Günümüzde özellikle dijital medyanın etkisiyle bilgi kirliliği hızla yayılmakta ve kamuoyunu yanlış yönlendiren haberler kısa sürede büyük etki oluşturabilmektedir.

Başkanlık, bu tür dezenformasyonlara karşı hızlı ve doğru bilgilendirme yaparak kamuoyunun sağlıklı bilgiye ulaşmasını sağlamaktadır.

Yani Fuat Avni, Anonimus gibi kökü Pensilvanya'da, tasması CIA'nın elinde olan ve muhalif kitleyi zehirleyen operasyon ekiplerinin ekmeğine kan doğruyor.

Hocanın neden hedef alındığını anladınız mı!

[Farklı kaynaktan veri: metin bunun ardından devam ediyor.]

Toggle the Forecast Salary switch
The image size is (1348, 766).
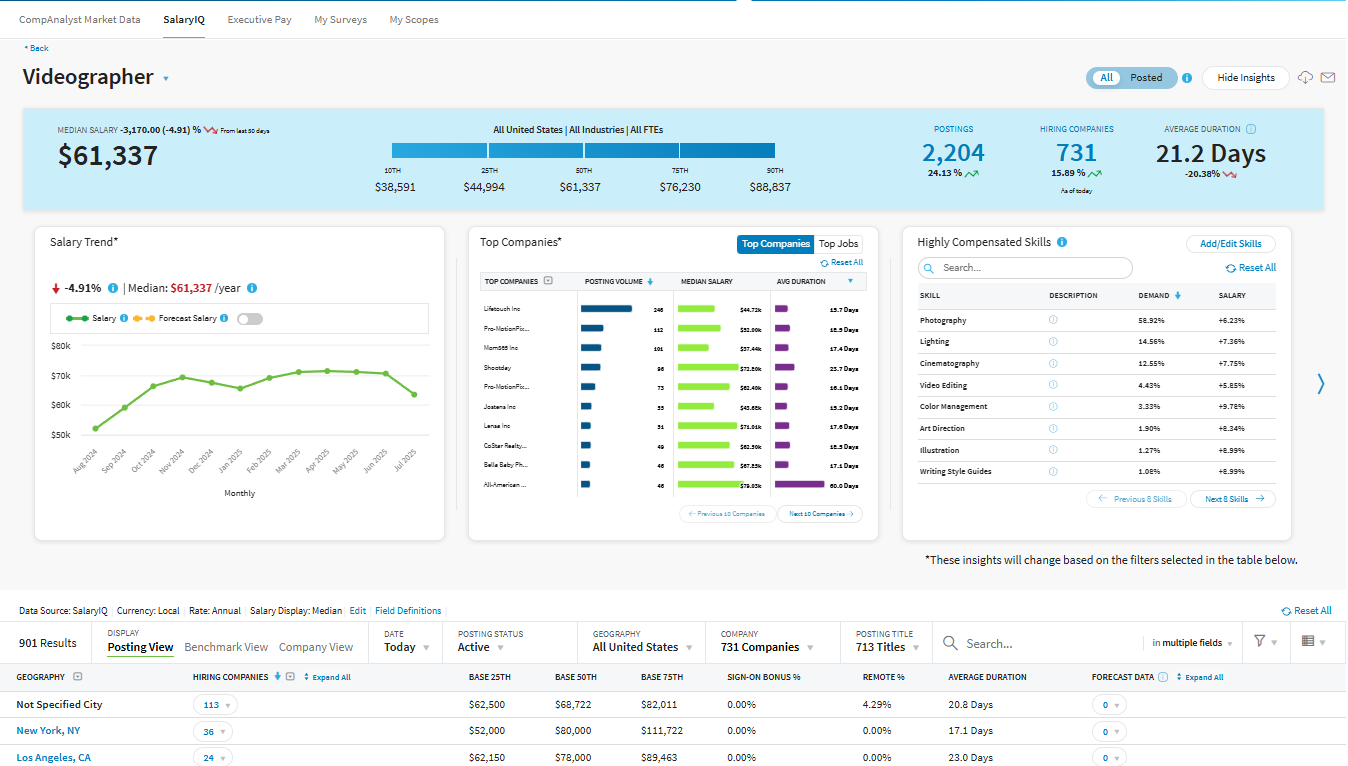249,319
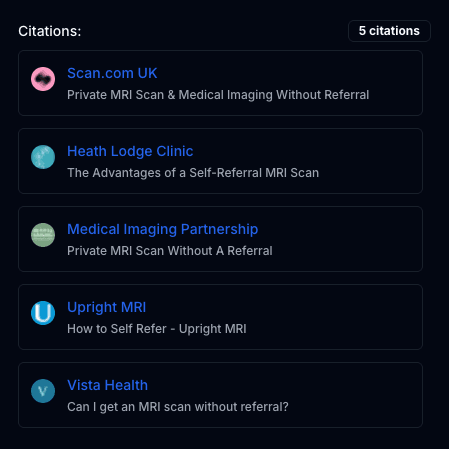Click 'Can I get an MRI scan without referral?'
The height and width of the screenshot is (449, 449).
tap(178, 407)
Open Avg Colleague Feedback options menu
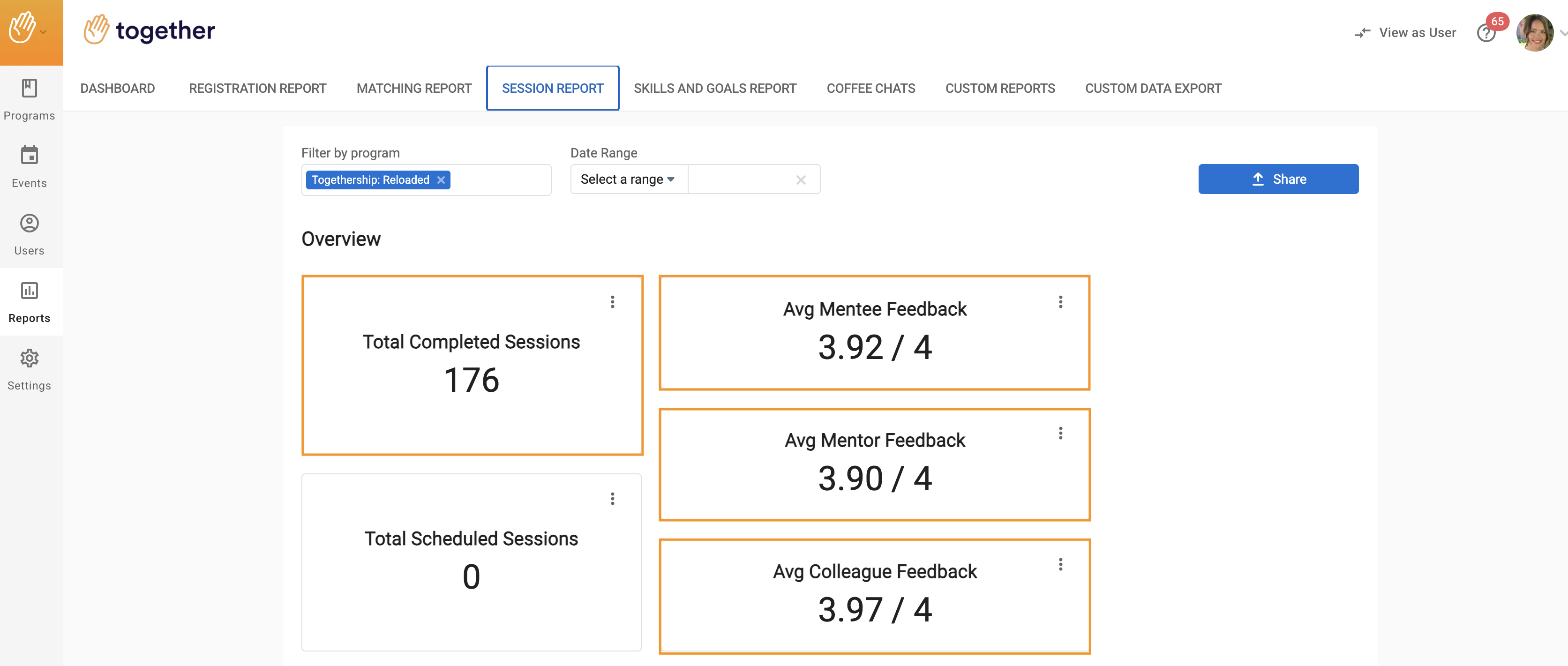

Ayrıca, uluslararası medya ile kurulan ilişkiler, Türkiye'nin bölgesel ve küresel konulardaki tezlerinin dünya kamuoyuna doğru şekilde aktarılması açısından büyük önem taşıyor. Bu noktada, İletişim Başkanlığı'nın düzenlediği uluslararası konferanslar, medya çalışmaları ve dijital kampanyalar, ülkemize yönelik ya da ülkemizin hedeflediği küresel algının yönetilmesinde önemli faktör durumunda.

Hoca, akademik geçmişi ve medya alanındaki tecrübeleriyle Türkiye'nin iletişim politikasına yeni bir yön kazandırmıştır. Siyaset bilimi ve iletişim alanlarında uzmanlaşmış bir akademisyen olarak, Türkiye'nin medya stratejisini küresel ölçekte daha etkin bir hale getirmeye yönelik çalışmalar yürütmektedir.

İsrail, İngiltere ve Yunanistan'daki rahatsızlığın perde arkasında da bu durum var. Bu ülkelerin medya organlarında çıkan ve hocayı hedef alan haberleri akıldan çıkarmayalım ve yürütülen fitne çalışmasını da bu bakış açısıyla yorumlayalım.

Altun'un liderliğinde Başkanlık, geleneksel medya ile dijital medya arasında güçlü bir köprü kurmuş, sosyal medya platformlarını da etkin bir iletişim aracı olarak kullanmaya başlamıştır. Geçmiş yıllarda devletin resmi bilgilendirme süreçleri büyük bir hantallık içerisindeydi.

Özellikle sosyal medyada uydurulan yalanların yayılma hızıyla mukayese edilince, "atı alan Üsküdar'ı geçti"kten sonra doğru bilgi dolaşıma sokulabiliyordu.